■ **Exercise instructions**
Rewrite everything from the start of the items down to the line containing "center [47, 218].", changing "screenshot" to "capture" and leaving all else as is.

Dataset entries:
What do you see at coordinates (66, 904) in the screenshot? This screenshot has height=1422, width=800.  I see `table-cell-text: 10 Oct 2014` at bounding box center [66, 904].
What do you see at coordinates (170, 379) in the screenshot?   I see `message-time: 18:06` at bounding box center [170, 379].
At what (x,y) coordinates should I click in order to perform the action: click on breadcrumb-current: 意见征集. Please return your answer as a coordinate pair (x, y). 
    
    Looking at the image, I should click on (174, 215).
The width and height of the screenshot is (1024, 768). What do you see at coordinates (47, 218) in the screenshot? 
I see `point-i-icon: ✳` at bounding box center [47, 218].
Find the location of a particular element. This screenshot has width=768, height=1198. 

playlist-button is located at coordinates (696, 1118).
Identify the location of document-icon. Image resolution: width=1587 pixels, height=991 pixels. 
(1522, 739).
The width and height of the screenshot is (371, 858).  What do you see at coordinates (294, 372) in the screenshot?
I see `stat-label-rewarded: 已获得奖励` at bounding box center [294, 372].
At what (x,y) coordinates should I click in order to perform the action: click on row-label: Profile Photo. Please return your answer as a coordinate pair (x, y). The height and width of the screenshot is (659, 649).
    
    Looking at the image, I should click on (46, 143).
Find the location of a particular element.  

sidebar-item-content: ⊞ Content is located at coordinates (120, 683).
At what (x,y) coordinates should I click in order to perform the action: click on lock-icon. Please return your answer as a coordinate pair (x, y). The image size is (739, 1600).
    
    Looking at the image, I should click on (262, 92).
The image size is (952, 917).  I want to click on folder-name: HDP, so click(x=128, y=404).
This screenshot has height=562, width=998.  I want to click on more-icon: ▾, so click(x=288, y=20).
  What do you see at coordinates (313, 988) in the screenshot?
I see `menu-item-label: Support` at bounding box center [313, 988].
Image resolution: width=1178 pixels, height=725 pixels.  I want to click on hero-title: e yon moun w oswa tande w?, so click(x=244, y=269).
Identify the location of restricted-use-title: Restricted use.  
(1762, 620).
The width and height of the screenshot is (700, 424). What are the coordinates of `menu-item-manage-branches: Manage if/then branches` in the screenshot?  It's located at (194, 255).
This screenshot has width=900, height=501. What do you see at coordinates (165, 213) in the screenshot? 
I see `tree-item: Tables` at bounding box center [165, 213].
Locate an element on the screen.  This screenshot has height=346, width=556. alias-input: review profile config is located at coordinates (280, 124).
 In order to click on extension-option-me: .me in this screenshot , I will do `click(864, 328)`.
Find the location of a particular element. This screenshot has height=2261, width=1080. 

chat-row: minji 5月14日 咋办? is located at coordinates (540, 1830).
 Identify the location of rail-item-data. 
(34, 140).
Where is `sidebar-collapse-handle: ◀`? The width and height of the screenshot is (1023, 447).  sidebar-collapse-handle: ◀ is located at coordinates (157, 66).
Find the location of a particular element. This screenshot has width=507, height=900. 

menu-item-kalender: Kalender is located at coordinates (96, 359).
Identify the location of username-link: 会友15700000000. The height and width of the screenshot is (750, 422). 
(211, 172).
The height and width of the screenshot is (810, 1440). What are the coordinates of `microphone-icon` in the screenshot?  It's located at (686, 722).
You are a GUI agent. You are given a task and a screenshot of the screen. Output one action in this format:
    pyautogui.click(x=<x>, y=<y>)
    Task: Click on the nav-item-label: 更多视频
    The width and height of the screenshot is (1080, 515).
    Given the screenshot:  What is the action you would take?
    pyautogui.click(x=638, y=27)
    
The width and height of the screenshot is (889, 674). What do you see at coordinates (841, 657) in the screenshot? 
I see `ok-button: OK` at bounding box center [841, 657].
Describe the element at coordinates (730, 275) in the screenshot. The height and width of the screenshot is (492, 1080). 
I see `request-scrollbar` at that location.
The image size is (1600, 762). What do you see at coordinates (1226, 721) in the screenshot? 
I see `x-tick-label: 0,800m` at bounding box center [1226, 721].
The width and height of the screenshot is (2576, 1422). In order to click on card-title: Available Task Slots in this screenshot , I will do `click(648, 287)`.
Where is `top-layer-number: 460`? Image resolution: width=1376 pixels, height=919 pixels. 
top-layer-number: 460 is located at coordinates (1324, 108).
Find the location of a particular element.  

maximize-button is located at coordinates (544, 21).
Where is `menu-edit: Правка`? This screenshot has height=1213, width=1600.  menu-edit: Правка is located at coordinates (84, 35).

■ **Written reply**
What do you see at coordinates (66, 904) in the capture? This capture has height=1422, width=800.  I see `table-cell-text: 10 Oct 2014` at bounding box center [66, 904].
What do you see at coordinates (170, 379) in the capture?   I see `message-time: 18:06` at bounding box center [170, 379].
At what (x,y) coordinates should I click in order to perform the action: click on breadcrumb-current: 意见征集. Please return your answer as a coordinate pair (x, y). 
    
    Looking at the image, I should click on (174, 215).
The width and height of the capture is (1024, 768). What do you see at coordinates (47, 218) in the capture? 
I see `point-i-icon: ✳` at bounding box center [47, 218].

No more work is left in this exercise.